Setup done. Operation took 64.2207ms = 6.42207e-05s
Writing every 100 time steps
Saving checkpoint every 5 seconds
entering time loop
saving checkpoint to checkpoints/solution.nc
^C

It can be seen the after aborting the program, it loads from a checkpoint file the next time it is executed. If there is a solution file but no checkpoint file for it, the existing solution will simply be deleted. If there is a checkpoint but no solution file, the solution file will be set up again and the simulation will start with the data provided by the checkpoint file.

The checkpoint frequency is provided using real time seconds.
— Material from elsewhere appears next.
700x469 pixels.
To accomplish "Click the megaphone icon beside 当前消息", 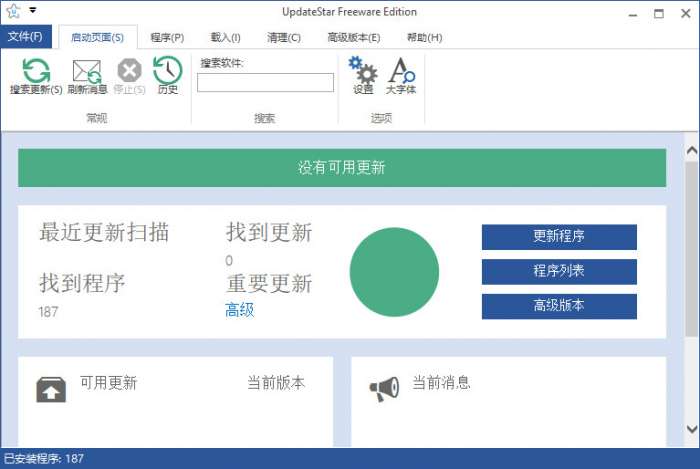I will click(x=384, y=389).
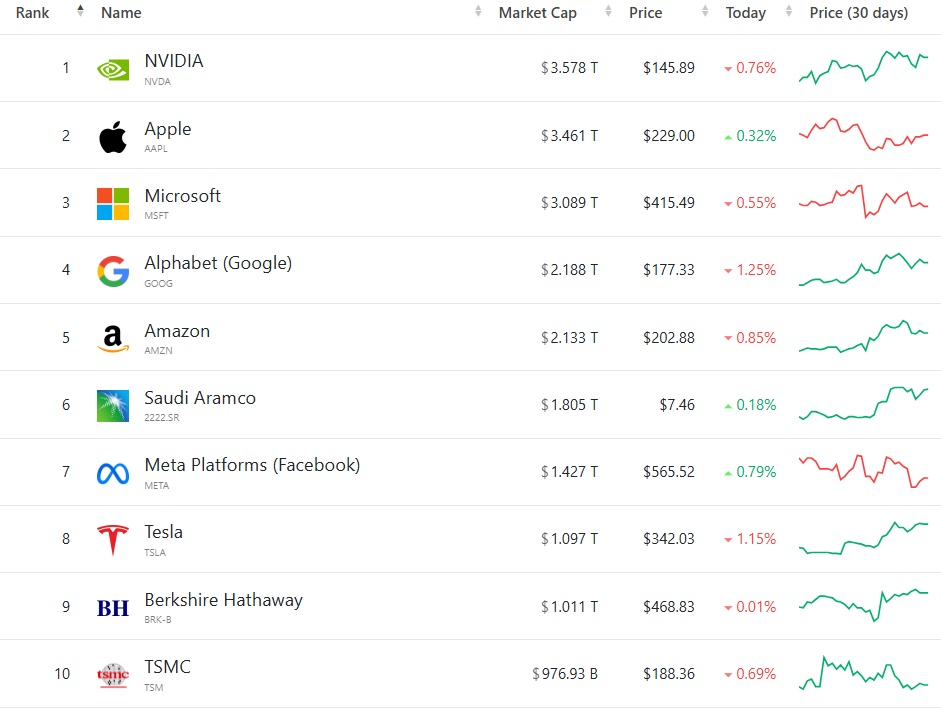Click NVIDIA's 30-day price chart

pyautogui.click(x=863, y=67)
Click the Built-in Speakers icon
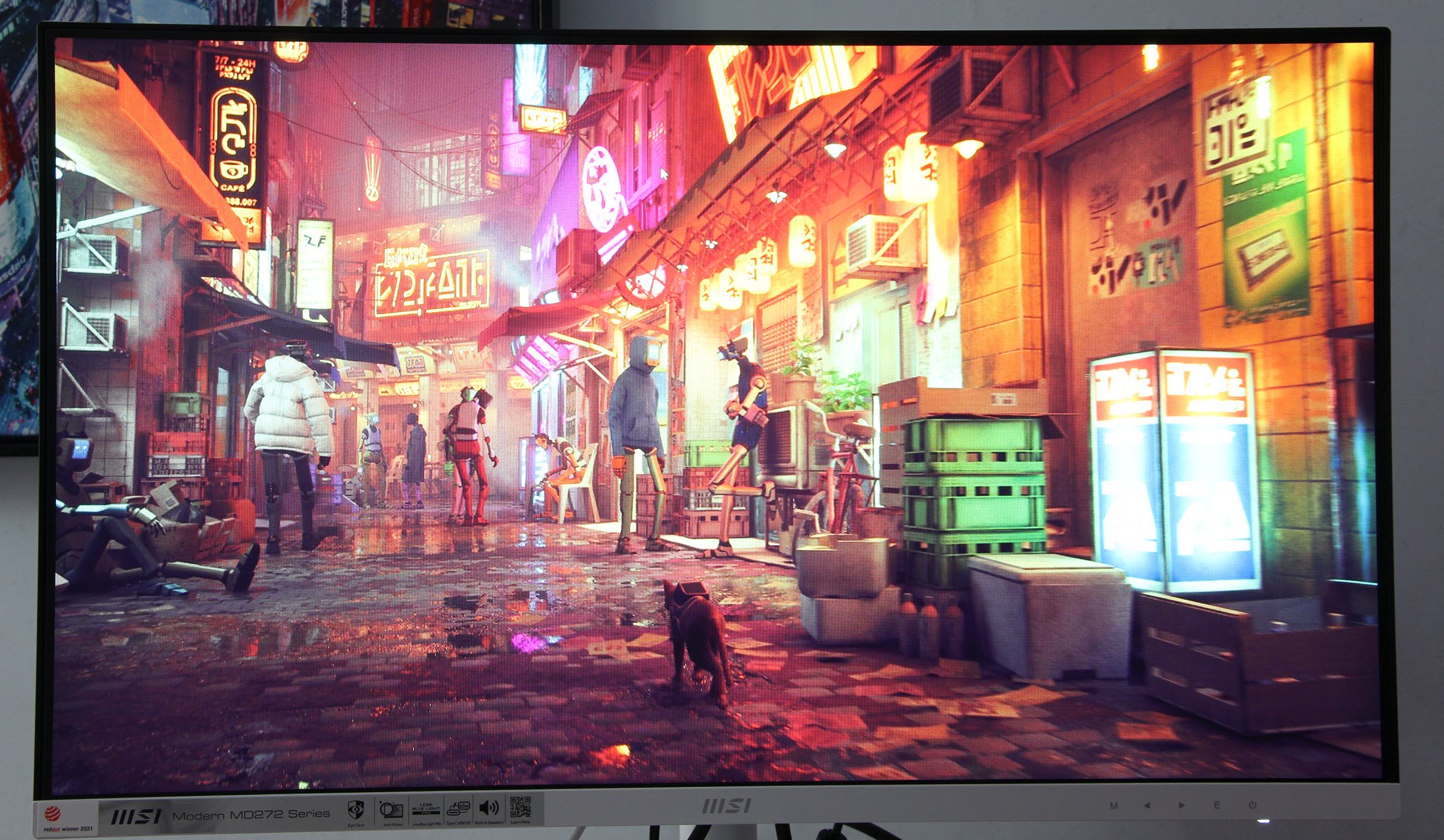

The smallest value is 1. If the provided number is less, checkpointing will be disabled.

We also decided on using a single checkpoint file and just overriding it every time. Furthermore, simply out of convenience, the checkpoint file is deleted after the program ends successfully.

7.2 - Coarse Output

7.2.1 - Implementation

First we added new variables in the NetCdf Constructor:

m_k = i_nk;
m_nkx = i_nx / i_nk;
m_nky = i_ny / i_nk;

m_nkx and m_nky state how many values we have for the x and y direction after dividing them by k. We use these values for the definition of the dimension sizes for x and y.
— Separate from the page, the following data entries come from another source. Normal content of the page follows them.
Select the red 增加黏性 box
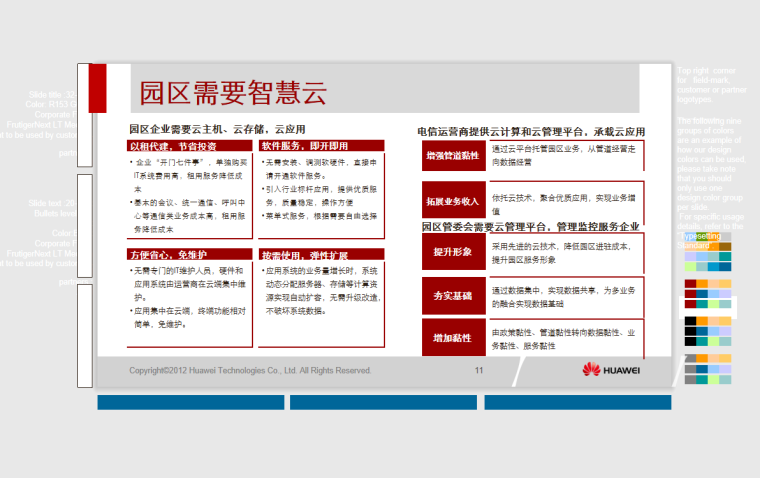Screen dimensions: 760x478 click(453, 339)
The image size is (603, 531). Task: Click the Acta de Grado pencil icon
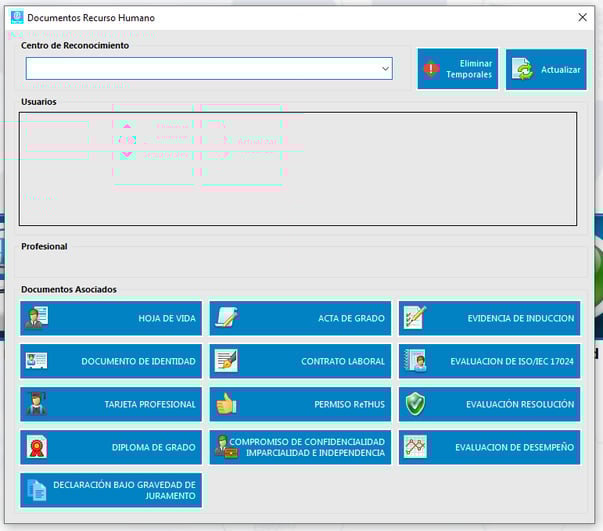(226, 318)
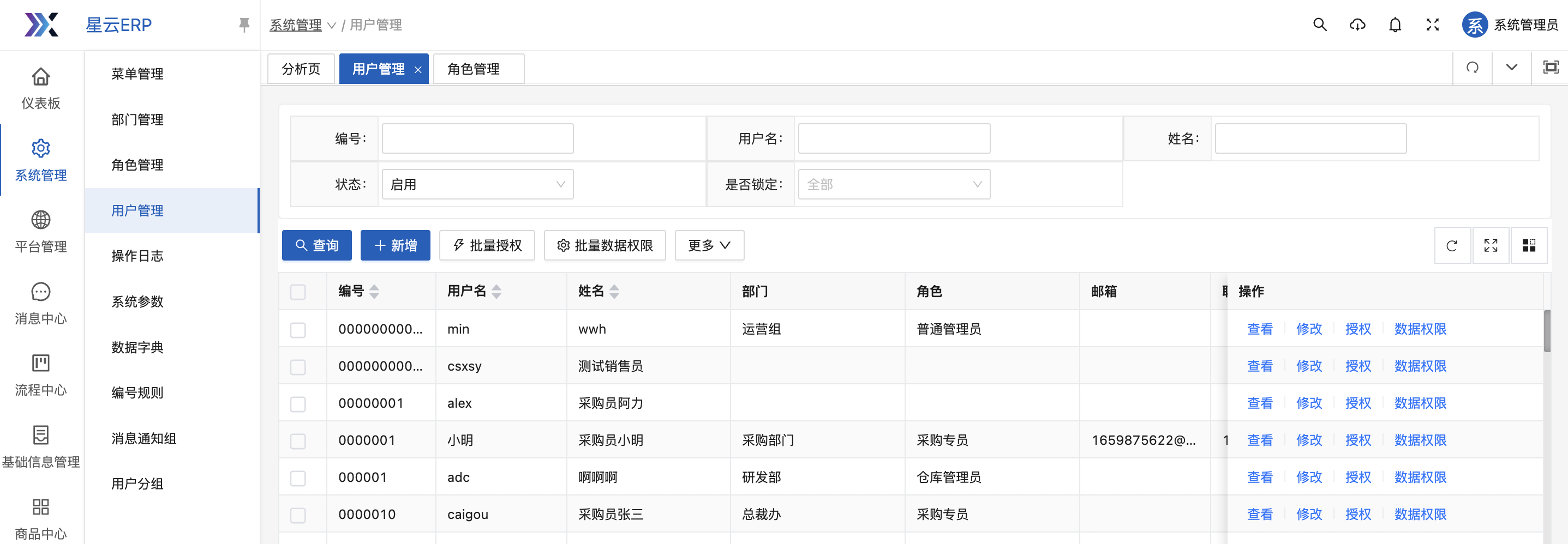Toggle fullscreen with the header expand icon

[x=1432, y=25]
For each bathymetry, height, momentumX and momentumY we use the following loop. As example for bathymetry:

t_real *l_b = new t_real[m_nkx * m_nky];
l_i = 0;

for (t_idx l_gy = 0; l_gy < m_ny; l_gy += m_k)
{
    for (t_idx l_gx = 0; l_gx < m_nx; l_gx += m_k)
    {
        for (t_idx l_y = 0; l_y < m_k; l_y++)
        {
            for (t_idx l_x = 0; l_x < m_k; l_x++)
            {
                l_b[l_i] += i_b[l_gx + l_x + (l_y + l_gy) * i_stride];
            }
        }
        l_b[l_i] /= m_k * m_k;
        l_i++;
    }
}

checkNcErr(nc_put_var_float(m_ncId,
                                m_varBId,
                                l_b));
delete[] l_b;

We go through x and y and add k for each step, in order to skip the already used cells. Inside the square we again go through all according cells x and y. We use the iteration variables and the stride to get the right values of the array. Afterwards, the data gets written into the NetCdf file and the allocated memory is freed.

7.2.2 - Visualization

We run a script for a cell size of 50 meters. While running the programm we got the following error:

...
simulation time / time steps: 2.55646 / 70
writing to netcdf
saving checkpoint to checkpoints/tohoku_50_5_solution.nc
Error: NetCDF: One or more variable sizes violate format constraints

We thought we had fixed this issue by enabling Large File Support using the “NC_64BIT_OFFSET” specifier in nc_create. It solved the issue for writing our output data, but for some reason not for writing checkpoints. Due to lack of time we were not able to find the issue yet, however we are working on it.

Because of the error the solution file was corrupted and we could not open it in paraview to visualize it.